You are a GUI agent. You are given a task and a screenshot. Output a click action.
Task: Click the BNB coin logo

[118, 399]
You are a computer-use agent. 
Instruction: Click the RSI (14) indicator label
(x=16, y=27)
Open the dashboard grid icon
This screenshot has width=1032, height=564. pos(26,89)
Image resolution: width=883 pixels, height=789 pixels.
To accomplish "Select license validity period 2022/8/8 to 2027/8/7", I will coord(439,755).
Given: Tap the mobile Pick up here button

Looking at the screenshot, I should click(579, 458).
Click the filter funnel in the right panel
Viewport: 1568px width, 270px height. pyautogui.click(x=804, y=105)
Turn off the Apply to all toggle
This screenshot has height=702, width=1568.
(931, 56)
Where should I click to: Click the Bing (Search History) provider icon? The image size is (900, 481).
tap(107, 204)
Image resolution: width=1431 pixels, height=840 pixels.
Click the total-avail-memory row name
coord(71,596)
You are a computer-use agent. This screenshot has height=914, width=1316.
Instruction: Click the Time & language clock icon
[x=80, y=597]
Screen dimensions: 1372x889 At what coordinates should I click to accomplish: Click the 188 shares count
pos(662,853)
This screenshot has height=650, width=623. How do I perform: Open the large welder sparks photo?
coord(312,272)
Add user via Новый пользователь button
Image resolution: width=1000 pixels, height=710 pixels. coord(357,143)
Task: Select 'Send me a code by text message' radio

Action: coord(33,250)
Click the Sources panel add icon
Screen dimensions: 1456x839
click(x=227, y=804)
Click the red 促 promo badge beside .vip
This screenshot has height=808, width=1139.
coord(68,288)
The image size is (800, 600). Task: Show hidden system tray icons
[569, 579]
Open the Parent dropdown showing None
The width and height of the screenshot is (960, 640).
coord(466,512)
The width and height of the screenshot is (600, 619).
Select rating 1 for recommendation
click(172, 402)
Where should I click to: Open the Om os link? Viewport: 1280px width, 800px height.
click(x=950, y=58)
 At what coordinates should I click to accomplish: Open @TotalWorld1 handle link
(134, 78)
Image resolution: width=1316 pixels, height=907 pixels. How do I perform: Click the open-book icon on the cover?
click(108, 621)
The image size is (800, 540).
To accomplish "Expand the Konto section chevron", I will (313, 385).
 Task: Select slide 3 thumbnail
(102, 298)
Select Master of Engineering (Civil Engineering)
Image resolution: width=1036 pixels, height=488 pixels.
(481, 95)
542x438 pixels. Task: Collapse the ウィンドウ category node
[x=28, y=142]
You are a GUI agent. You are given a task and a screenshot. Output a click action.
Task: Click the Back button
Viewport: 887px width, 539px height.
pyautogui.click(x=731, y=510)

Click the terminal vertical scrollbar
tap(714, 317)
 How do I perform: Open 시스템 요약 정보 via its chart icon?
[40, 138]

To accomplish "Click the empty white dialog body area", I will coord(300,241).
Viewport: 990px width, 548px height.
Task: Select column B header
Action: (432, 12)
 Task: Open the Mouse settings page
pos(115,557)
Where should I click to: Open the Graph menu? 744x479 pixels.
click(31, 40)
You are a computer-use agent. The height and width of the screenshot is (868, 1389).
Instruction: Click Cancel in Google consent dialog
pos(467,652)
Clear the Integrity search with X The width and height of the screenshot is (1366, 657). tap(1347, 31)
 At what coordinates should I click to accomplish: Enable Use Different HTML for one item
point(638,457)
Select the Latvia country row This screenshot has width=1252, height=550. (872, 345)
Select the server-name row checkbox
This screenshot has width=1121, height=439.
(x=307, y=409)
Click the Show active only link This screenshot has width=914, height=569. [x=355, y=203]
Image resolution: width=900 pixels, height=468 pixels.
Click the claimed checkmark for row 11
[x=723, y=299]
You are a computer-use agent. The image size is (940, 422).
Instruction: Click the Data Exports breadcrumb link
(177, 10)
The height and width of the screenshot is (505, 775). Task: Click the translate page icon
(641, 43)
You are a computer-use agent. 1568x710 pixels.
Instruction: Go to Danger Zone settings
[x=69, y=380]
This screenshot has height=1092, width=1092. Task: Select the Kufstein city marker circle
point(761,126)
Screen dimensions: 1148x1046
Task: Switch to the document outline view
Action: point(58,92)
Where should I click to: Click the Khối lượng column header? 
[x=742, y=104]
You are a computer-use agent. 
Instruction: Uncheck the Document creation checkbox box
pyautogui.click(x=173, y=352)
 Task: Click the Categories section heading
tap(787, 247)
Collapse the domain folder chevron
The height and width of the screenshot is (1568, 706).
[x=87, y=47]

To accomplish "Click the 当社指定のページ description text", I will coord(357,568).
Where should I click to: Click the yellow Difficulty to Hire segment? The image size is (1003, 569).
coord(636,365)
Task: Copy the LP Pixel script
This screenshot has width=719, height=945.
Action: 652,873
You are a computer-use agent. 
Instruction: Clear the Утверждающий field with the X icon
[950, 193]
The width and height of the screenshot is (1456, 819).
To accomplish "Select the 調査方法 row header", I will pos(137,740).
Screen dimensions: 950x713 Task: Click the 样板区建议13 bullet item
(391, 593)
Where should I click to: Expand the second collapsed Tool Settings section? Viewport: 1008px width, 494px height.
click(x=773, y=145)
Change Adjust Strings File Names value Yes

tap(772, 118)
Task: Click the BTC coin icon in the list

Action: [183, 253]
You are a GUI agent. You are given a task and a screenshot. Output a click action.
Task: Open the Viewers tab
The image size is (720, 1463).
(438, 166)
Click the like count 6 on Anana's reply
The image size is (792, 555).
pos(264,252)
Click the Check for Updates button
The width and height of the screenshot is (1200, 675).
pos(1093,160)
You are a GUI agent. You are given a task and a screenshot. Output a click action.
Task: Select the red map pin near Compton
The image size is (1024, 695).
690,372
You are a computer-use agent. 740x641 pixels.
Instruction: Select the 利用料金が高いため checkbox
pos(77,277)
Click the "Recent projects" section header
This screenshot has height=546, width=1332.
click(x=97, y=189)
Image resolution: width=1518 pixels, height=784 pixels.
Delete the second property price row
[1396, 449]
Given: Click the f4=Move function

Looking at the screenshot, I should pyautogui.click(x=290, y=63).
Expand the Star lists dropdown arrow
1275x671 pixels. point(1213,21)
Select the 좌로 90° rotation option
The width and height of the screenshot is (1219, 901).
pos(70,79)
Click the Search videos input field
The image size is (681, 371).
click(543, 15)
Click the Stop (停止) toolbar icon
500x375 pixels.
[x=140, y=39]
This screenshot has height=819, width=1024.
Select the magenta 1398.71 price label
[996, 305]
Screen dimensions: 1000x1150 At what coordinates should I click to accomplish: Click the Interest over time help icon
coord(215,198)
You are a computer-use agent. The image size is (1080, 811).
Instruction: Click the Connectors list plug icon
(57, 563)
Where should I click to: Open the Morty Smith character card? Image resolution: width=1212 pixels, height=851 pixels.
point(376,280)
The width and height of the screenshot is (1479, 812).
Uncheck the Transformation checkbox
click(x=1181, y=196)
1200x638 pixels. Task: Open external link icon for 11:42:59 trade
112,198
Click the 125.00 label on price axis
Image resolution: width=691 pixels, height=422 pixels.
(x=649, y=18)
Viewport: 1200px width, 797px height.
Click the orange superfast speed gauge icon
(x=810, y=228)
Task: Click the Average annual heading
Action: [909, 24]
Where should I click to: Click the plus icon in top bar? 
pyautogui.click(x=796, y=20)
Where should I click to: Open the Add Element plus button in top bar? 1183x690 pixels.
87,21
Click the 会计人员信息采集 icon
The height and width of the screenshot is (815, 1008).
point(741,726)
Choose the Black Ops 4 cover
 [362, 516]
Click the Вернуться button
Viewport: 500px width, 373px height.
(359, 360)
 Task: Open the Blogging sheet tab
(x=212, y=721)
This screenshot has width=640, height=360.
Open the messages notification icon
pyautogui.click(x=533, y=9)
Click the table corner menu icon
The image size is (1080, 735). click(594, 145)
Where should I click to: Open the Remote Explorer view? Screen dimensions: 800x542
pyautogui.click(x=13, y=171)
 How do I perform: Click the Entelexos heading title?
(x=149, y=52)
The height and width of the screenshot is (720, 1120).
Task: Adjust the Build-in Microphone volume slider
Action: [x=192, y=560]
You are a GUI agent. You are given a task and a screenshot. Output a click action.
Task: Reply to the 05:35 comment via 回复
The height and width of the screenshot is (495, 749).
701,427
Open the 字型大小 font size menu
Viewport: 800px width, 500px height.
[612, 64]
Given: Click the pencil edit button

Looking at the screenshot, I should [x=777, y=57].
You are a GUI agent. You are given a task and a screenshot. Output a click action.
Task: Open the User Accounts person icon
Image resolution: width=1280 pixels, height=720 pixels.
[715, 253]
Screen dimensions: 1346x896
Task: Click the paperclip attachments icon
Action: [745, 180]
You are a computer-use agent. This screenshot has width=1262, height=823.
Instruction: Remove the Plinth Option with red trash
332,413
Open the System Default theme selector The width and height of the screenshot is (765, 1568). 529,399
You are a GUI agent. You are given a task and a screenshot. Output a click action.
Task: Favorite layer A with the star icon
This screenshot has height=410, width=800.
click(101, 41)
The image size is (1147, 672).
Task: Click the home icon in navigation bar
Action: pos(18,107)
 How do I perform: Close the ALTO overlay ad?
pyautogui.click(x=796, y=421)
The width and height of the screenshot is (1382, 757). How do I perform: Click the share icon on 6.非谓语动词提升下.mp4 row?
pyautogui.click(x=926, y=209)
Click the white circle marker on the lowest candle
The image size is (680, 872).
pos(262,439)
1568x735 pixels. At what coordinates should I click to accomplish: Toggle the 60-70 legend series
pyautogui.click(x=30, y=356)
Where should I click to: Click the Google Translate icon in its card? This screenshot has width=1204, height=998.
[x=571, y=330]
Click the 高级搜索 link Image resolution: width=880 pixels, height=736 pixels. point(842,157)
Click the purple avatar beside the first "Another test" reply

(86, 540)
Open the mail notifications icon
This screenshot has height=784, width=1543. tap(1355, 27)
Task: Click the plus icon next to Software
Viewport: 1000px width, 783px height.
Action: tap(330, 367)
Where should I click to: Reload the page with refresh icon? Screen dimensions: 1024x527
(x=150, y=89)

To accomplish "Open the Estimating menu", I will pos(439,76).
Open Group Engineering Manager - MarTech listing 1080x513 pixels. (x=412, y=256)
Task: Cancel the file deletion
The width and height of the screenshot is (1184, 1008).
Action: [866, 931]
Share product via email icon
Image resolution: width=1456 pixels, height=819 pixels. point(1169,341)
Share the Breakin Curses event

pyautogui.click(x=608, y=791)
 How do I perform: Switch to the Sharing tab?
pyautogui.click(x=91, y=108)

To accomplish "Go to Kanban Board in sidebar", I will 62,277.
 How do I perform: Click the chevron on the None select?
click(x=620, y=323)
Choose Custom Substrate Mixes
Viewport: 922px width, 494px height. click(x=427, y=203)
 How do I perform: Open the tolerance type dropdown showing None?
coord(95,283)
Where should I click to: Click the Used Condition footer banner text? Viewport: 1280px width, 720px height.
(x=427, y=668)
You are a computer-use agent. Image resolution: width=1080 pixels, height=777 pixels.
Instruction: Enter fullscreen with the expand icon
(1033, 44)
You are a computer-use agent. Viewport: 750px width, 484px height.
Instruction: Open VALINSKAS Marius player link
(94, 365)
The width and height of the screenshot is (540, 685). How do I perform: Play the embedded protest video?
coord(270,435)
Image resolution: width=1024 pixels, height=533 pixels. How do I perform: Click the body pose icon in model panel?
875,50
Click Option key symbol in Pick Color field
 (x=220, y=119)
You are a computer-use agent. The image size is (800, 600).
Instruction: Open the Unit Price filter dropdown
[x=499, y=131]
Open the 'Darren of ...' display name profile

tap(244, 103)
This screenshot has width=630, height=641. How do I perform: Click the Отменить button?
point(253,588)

---

Work out the number of lines in this listing that include the word "Engineering". Reply with that number only.

● **SOLUTION BELOW**: 2